Quero que me permita o destino partir dessa vida antes de perder o que nela tenho de mais precioso, essa capacidade de me comover com o que é belo e com o que é triste. Recusaria-me a chamar de vida uma existência em que me botasse inerte diante do meu próprio sofrimento ou das agruras alheias, assim como das minhas pequenas conquistas ou das vitórias das pessoas que amo.
Acredito não haver doença que provoque mal maior do que a apatia. Ter o corpo saudável, mas perder o impulso de se emocionar. Achar banal a felicidade e conformar-se com a tristeza (enquanto estado permanente e não a mera melancolia dos dias cinzentos). A beleza que reside na tristeza, melhor traduzida nos versos de Vinicius de Moraes em Samba da Benção: "a tristeza tem sempre uma esperança de um dia não ser mais triste, não". Que não caiba em nós qualquer tristeza que não queira deixar de ser triste.
No necessário exercício diário da descoberta do amor próprio, que jamais esqueçamos de valorizar a capacidade de ainda derramar lágrimas. Afinal, onde há lágrimas, de felicidade ou de tristeza, há a emoção que justifica estarmos por aqui consumindo oxigênio.
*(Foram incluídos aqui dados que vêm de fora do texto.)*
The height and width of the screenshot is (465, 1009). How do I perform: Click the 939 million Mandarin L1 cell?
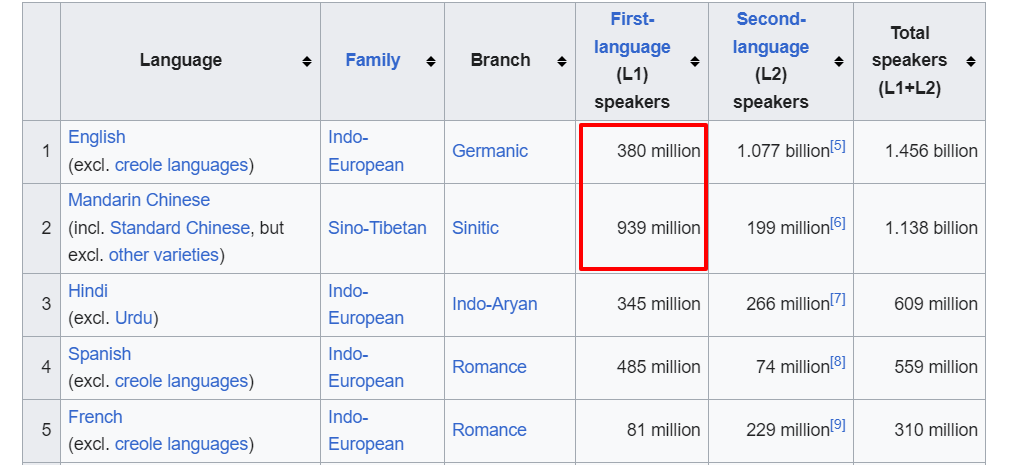tap(642, 228)
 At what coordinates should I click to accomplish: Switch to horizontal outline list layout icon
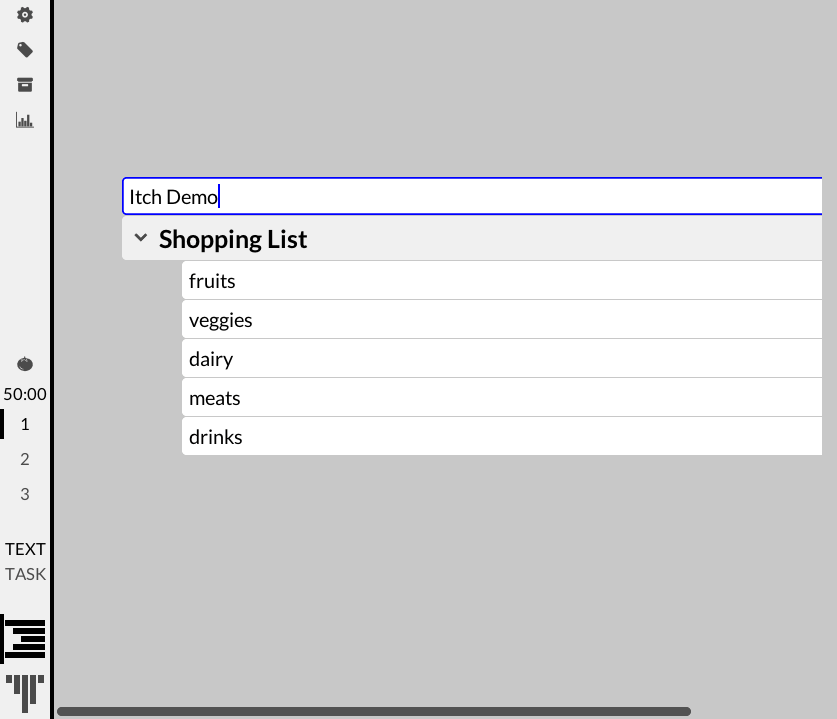25,639
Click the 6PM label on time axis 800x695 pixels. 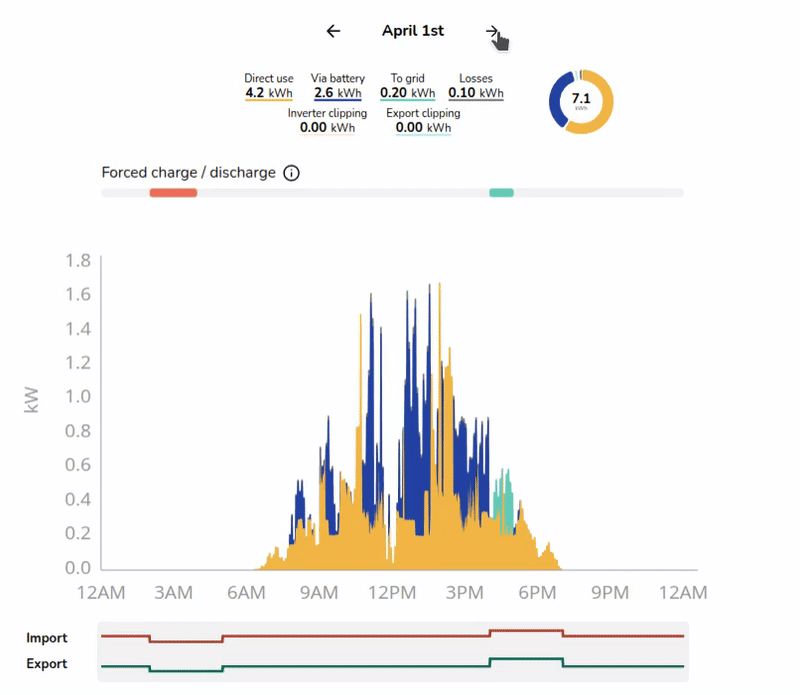(537, 593)
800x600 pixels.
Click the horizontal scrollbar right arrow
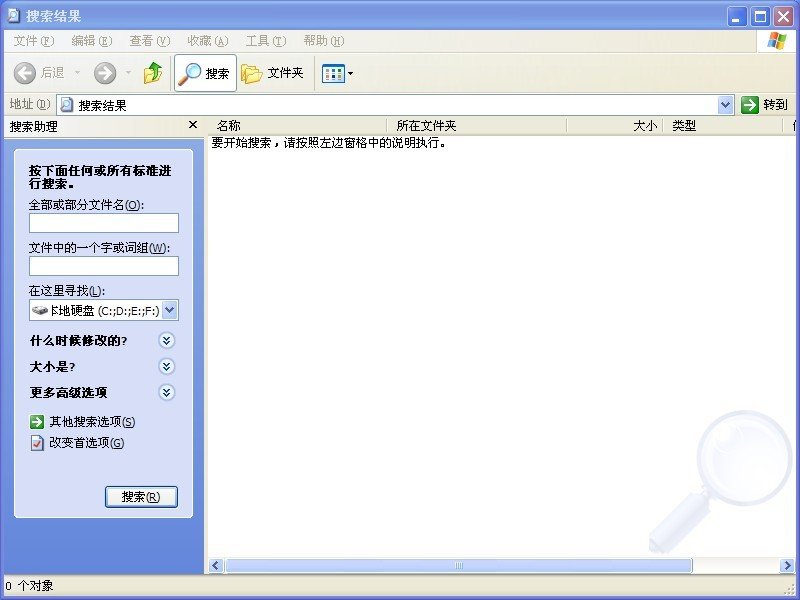(788, 566)
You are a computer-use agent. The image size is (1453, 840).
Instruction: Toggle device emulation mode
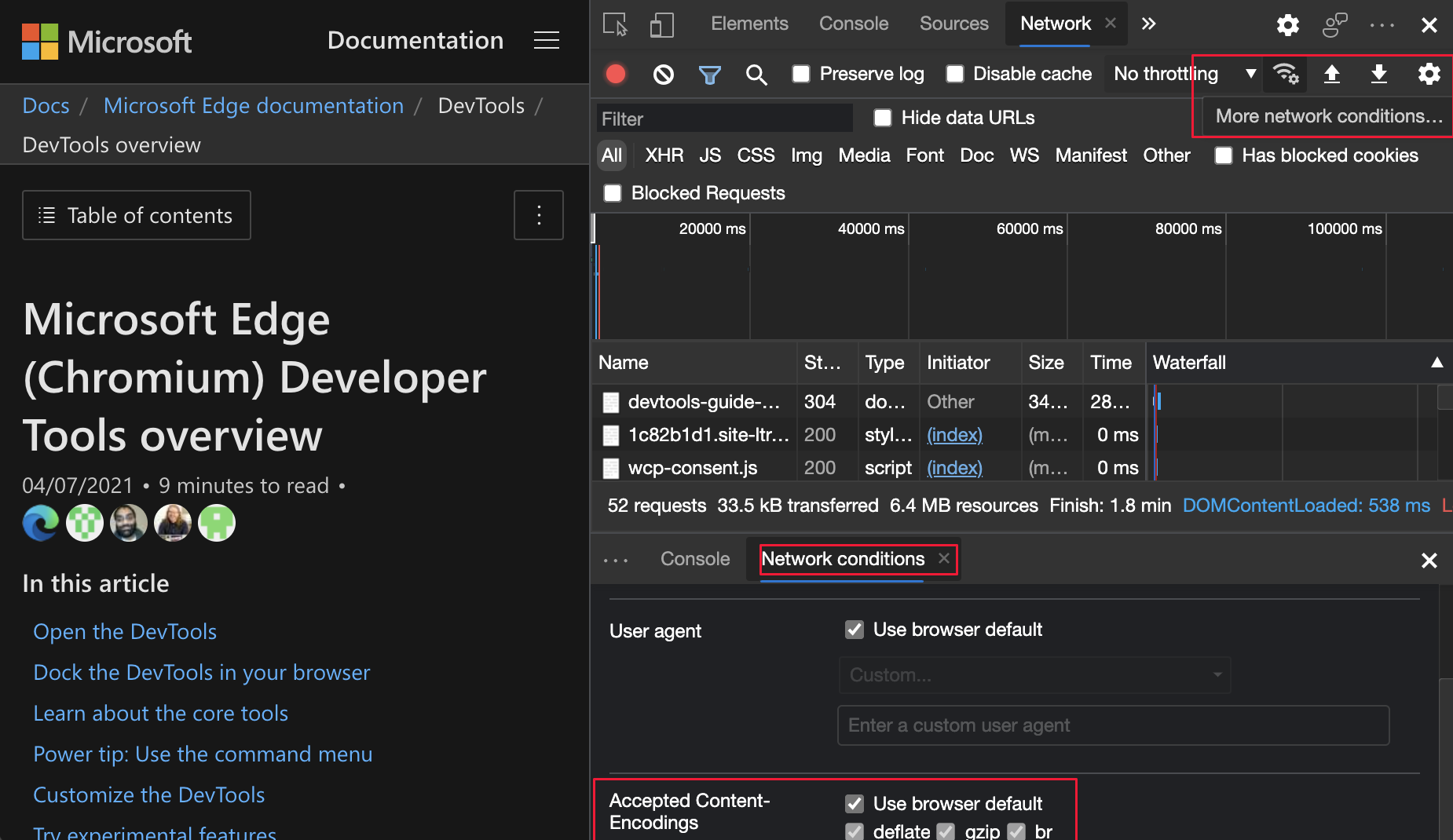point(661,24)
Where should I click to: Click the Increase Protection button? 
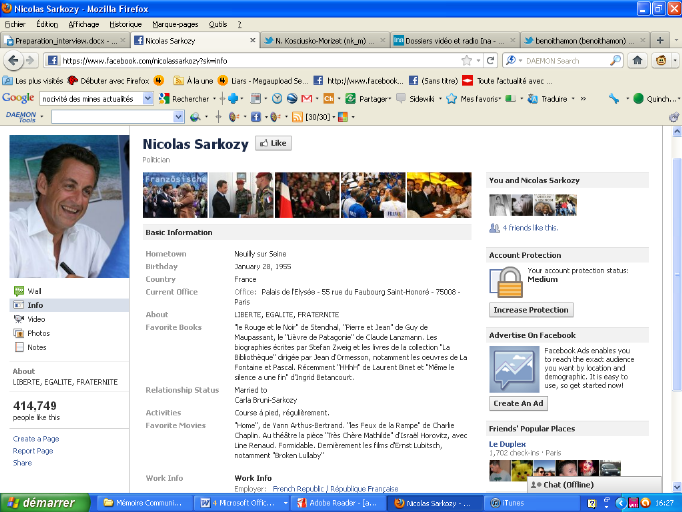(531, 310)
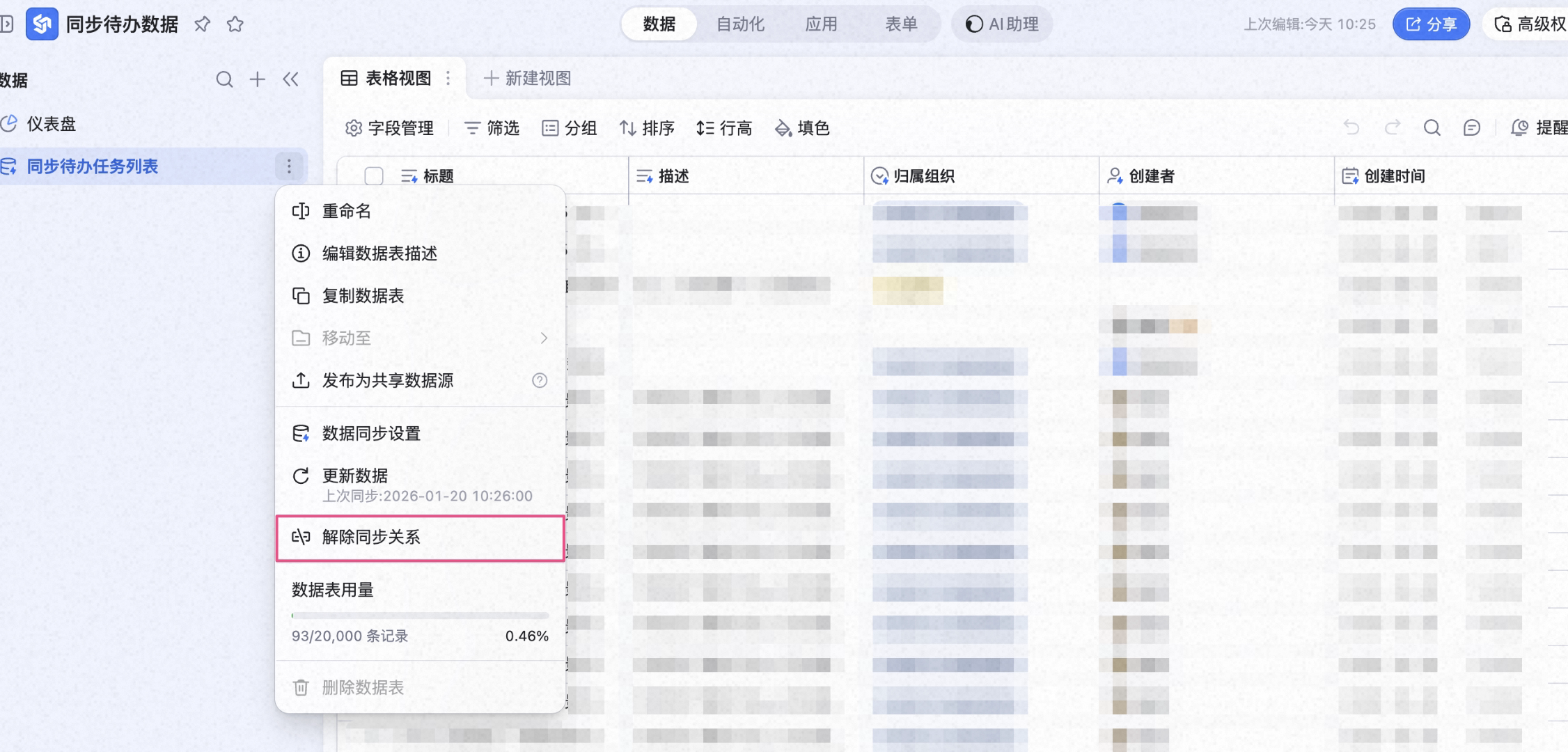Screen dimensions: 1568x752
Task: Collapse sidebar with double-chevron icon
Action: pyautogui.click(x=291, y=79)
Que em nossas escolhas não haja lugar para o tanto faz, nem em nossas atitudes caiba a indiferença. Que em nossas relações jamais vingue o marasmo. Que celebremos sempre nosso ímpeto de reagir e estar verdadeiramente presente. "A vida é assim: esquenta e esfria, aperta e daí afrouxa, sossega e depois desinquieta. O que ela quer da gente é coragem", escreve Guimarães Rosa num dos trechos que sublinhei de Grande Sertão: Veredas. E poderia a vida nos pedir bravura maior que a de encararmos o que sentimos? Deixar morrer a alegria e a tristeza é sucumbir à covardia.